As investigações apontam que os contratantes em geral têm interesse em ingressar em medicina nas universidades públicas.
Eles chegam a pagar R$ 180 mil para receber respostas certas.
Os esquemas descobertos contavam com “pilotos”, em geral universitários ou professores, que resolviam rapidamente a prova, buscando acertar o máximo possível de questões (é quase impossível acertar as 180 perguntas).
Eles, então, transmitiam as respostas para os demais candidatos, por meio de rádio ou mensagens de celular. Os clientes usavam ponto ou celular, apesar de proibidos.
A transmissão era complexa. No Enem há quatro tipos de provas, identificados por cores. A ordem das questões muda em cada cor de prova.
Se um piloto resolveu a prova amarela, ele não podia simplesmente passar o gabarito para cliente com a prova azul.
Uma das possibilidades usadas pelos fraudadores foi falar no rádio a primeira palavra de cada uma das 180 questões e a palavra que indica a alternativa certa. Cabia então ao contratante encontrar essas opções em sua versão de prova.
A complexidade dificulta que provas dentro dos esquemas sejam exatamente iguais.
A Polícia Federal encontrou uma quadrilha como essa na edição 2016 do exame. As respostas eram passadas por pilotos que estavam em Montes Claros (MG) para candidatos em Minas, Bahia e Ceará.
Outros dois esquemas foram divulgados pela polícia no fim do ano passado, quando foram expedidos 42 mandados de condução coercitiva e 5 mandados de prisão (um grupo investigado por equipe da PF de Juazeiro do Norte, no Ceará, e outro pela equipe policial de Pernambuco).
O estudo da Folha mostra que há grande chance de grupos identificados terem agido também em outros anos.
A PF identificou suspeitos nas cidades cearenses de Juazeiro do Norte, Brejo Santo e Barbalha em 2016. O modelo estatístico apontou provas suspeitas nas mesmas cidades em 2016, 2015 e 2013.
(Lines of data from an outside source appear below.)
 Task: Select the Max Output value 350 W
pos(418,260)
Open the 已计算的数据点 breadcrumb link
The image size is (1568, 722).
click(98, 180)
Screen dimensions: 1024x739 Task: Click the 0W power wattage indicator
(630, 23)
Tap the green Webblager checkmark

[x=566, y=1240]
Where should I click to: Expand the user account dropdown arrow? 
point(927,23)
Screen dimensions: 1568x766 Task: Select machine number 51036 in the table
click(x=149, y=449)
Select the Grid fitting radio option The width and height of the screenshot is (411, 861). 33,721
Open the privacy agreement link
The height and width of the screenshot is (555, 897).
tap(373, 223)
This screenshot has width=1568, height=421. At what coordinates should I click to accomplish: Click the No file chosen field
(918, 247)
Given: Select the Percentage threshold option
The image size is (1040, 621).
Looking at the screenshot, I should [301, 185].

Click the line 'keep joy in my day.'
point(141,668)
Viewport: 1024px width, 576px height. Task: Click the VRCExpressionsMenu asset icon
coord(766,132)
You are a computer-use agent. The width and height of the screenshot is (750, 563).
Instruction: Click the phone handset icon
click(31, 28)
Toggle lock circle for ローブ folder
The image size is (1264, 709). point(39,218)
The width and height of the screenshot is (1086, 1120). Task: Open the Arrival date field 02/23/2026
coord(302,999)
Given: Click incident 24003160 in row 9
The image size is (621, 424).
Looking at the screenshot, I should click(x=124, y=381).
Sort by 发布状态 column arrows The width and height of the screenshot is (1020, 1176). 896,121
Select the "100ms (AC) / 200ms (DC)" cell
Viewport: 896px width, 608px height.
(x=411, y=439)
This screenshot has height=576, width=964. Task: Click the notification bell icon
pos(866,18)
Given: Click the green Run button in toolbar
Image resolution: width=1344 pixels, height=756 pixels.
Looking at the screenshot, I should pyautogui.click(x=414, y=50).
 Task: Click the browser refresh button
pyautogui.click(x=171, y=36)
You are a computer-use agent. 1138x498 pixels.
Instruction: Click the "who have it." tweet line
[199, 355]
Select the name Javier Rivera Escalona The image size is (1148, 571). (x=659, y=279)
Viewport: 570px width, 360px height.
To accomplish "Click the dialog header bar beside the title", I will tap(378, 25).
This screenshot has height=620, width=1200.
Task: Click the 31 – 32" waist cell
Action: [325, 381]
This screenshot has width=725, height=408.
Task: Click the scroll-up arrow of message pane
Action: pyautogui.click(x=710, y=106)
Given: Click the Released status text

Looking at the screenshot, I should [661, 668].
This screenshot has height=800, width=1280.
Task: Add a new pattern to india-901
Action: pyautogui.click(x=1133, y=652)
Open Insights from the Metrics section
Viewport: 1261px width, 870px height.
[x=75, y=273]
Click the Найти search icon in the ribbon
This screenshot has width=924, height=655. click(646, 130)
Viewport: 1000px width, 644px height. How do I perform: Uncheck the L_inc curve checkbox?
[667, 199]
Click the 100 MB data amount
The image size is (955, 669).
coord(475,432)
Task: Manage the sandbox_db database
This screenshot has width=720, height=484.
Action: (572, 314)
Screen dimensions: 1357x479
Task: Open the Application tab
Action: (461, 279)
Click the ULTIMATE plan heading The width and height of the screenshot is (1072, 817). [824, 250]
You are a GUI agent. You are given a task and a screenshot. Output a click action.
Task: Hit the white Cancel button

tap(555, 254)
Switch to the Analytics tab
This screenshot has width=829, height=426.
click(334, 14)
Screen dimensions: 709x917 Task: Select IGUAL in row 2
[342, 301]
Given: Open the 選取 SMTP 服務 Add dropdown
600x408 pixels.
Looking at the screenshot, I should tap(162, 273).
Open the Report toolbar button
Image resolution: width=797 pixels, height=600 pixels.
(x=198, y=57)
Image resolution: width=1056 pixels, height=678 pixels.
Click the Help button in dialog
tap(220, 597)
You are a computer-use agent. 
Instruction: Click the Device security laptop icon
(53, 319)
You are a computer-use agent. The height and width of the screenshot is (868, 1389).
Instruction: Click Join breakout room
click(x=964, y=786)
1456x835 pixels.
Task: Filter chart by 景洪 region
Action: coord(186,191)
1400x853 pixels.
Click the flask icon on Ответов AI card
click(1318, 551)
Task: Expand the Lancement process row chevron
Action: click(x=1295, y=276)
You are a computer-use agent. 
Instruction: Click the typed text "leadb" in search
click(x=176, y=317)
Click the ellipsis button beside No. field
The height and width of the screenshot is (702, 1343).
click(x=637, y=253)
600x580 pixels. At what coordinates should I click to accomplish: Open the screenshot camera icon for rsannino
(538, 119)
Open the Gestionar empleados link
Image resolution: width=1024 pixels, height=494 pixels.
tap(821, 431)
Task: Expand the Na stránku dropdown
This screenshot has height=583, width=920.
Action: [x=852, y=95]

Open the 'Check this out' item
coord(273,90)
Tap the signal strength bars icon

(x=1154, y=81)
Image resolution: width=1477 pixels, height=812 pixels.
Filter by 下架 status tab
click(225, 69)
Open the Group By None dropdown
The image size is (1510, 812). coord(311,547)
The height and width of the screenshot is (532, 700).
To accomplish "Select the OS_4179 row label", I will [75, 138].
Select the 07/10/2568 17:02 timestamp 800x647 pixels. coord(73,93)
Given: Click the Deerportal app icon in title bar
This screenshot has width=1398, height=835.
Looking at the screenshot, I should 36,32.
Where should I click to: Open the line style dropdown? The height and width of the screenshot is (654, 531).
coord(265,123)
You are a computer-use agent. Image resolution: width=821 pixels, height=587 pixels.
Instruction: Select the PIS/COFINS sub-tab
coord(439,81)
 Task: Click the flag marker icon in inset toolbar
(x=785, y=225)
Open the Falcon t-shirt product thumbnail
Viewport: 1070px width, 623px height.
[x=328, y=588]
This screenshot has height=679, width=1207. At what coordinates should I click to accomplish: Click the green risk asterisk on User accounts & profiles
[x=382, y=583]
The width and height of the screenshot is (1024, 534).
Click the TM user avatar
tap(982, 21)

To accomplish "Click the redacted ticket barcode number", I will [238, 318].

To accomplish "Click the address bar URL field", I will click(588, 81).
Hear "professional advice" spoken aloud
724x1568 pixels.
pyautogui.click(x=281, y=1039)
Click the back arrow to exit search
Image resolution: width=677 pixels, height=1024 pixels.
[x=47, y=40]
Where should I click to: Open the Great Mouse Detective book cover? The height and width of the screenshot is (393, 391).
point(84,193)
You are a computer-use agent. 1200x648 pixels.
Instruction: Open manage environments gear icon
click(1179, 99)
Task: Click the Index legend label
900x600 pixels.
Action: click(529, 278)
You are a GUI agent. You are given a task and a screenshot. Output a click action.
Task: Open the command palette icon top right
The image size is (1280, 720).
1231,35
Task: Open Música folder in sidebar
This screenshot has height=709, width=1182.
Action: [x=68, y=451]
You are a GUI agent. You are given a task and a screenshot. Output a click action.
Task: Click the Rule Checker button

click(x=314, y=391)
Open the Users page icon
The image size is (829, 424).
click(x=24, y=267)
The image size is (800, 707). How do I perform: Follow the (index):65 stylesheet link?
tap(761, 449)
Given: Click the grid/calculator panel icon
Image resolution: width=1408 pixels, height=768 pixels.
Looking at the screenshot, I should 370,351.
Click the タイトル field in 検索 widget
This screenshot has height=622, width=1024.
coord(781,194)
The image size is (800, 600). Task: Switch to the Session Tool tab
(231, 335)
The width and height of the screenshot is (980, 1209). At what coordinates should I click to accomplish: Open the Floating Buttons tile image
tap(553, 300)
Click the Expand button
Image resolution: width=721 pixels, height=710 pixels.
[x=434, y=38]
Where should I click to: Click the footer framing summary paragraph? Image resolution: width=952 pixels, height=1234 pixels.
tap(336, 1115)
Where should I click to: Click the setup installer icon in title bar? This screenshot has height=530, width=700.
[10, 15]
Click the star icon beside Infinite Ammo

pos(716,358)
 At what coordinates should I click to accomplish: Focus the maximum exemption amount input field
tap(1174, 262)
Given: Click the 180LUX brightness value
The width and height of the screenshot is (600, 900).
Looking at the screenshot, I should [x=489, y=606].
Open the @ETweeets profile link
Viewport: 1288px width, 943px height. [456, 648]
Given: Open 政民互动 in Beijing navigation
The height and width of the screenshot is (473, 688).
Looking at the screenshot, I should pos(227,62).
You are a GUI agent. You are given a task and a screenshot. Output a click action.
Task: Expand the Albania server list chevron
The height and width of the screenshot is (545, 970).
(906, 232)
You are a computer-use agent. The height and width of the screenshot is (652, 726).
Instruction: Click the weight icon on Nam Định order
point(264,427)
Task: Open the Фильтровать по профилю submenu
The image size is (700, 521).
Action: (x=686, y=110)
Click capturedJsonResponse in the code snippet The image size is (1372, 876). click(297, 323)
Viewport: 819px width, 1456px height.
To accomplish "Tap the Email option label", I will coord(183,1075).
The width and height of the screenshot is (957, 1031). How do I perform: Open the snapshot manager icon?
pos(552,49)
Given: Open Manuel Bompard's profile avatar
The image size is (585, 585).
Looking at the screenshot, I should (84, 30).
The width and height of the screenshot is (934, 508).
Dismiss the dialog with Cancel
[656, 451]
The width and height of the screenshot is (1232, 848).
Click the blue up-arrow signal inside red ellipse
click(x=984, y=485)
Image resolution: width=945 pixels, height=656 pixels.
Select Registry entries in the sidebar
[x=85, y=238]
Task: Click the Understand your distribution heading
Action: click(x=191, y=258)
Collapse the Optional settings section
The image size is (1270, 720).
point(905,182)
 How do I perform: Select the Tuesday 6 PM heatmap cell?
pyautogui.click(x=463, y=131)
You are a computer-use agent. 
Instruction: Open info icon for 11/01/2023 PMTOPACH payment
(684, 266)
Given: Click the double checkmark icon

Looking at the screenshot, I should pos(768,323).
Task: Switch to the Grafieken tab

A estatística tem sido usada no Brasil e no exterior como ferramenta para detectar fraudes em exames.
Em 2017, a Justiça confirmou em segunda instância suspensão de candidatos a concurso público para analista de finanças da Receita Federal.
Laudo apontou como estatisticamente improvável que fosse apenas coincidência a semelhança na prova de 28 candidatos. Em 170 questões, alguns tiveram os mesmos 122 acertos e erraram 40 marcando a mesma alternativa.
Os candidatos, que recorrem desde 2005, afirmam que modelo estatístico não é suficiente para determinar que houve fraude. Até o momento, o argumento não foi aceito.